StarStone Insurance fights coverage in view SPAC litigation

StarStone Insurance fights coverage in view SPAC litigation

StarStone Specialty Insurance has filed suit in federal court, aiming to avoid coverage obligations tied to a high-profile SPAC merger involving smart glass company View Inc.

In a complaint lodged August 1, 2025, in the U.S. District Court for the Northern District of California (San Jose Division), StarStone seeks a declaratory judgment that it owes no defense or indemnification to View Operating Corporation—formerly View Inc.—or its former CFO, Vidul Prakash.

The dispute centers on legal actions stemming from View’s March 8, 2021, public debut via a de-SPAC merger with CF Finance Acquisition Corp. II.

StarStone argues that its $5mn follow-form excess policy, issued to Private View, sits above $20mn in underlying coverage led by Ironshore Specialty Insurance.

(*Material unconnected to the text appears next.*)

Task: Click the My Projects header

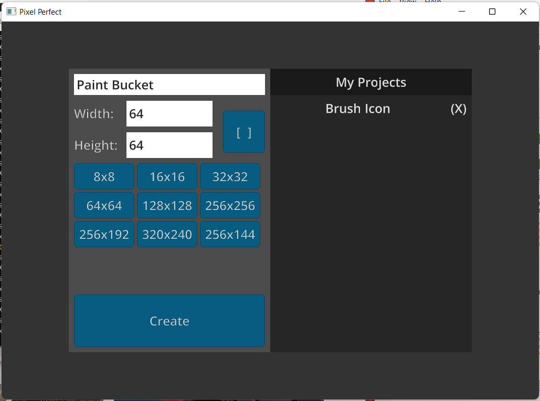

Both policies include a Securities Exclusion, which StarStone claims bars coverage for any claim arising from public equity offerings, including the sale or solicitation of such securities.

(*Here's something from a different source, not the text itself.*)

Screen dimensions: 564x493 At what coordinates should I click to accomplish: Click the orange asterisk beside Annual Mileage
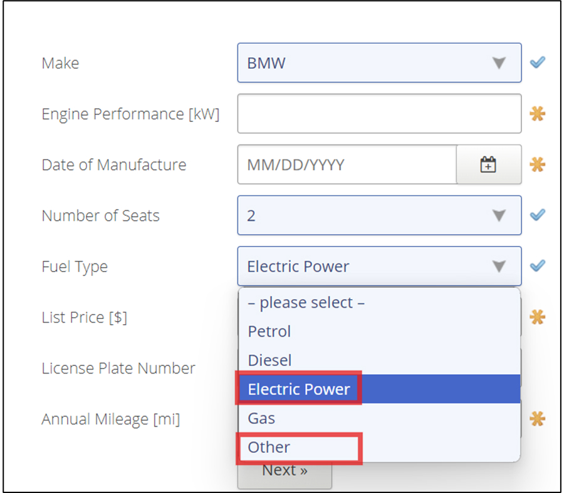pos(538,419)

The insurer points to multiple legal actions as falling squarely under this exclusion. One is an SEC enforcement action, filed July 3, 2023, targeting Prakash as the sole defendant.

The SEC alleges that Prakash concealed over $20mn in liabilities during View’s transition to a public company, misrepresenting financials in multiple filings—including its December 2020 S-4, January 2021 amended S-4, February 2021 Prospectus/Proxy, March 2021 8-K, and May 2021 10-Q.

A second case, the Mehedi class action, also pending in the same court, accuses View, its executives, and board members of issuing materially misleading statements and omitting adverse business information during the SPAC process. A preliminary settlement in that suit received court approval on July 18, 2025.

StarStone’s complaint also addresses subpoenas served on former View directors Thomas Leppert and Harold Hughes. According to the insurer, these do not constitute a “Claim” nor do they allege a “Wrongful Act” as defined by the policy, and therefore do not trigger coverage.

Between January 2023 and June 2025, StarStone issued several coverage position letters to View and Prakash, all denying claims based on the Securities Exclusion and other policy terms.

While the company received no reply to some of the letters, View and Prakash disputed the denials. In a July 21, 2025 email, they demanded reimbursement for $2.15mn in subpoena-related legal costs and another $100.5K for expenses tied to the Mehedi action.

Now in the early complaint stage, StarStone asks the court to affirm it bears no duty to defend or indemnify the parties involved. The outcome will hinge on how the court interprets the Securities Exclusion and the specifics of each legal filing.

This case underscores a critical concern for insurers: the impact of policy language on liability coverage in SPAC-related transactions. With over $25mn in potential exposure, the ruling could influence future underwriting and litigation strategy in D&O insurance.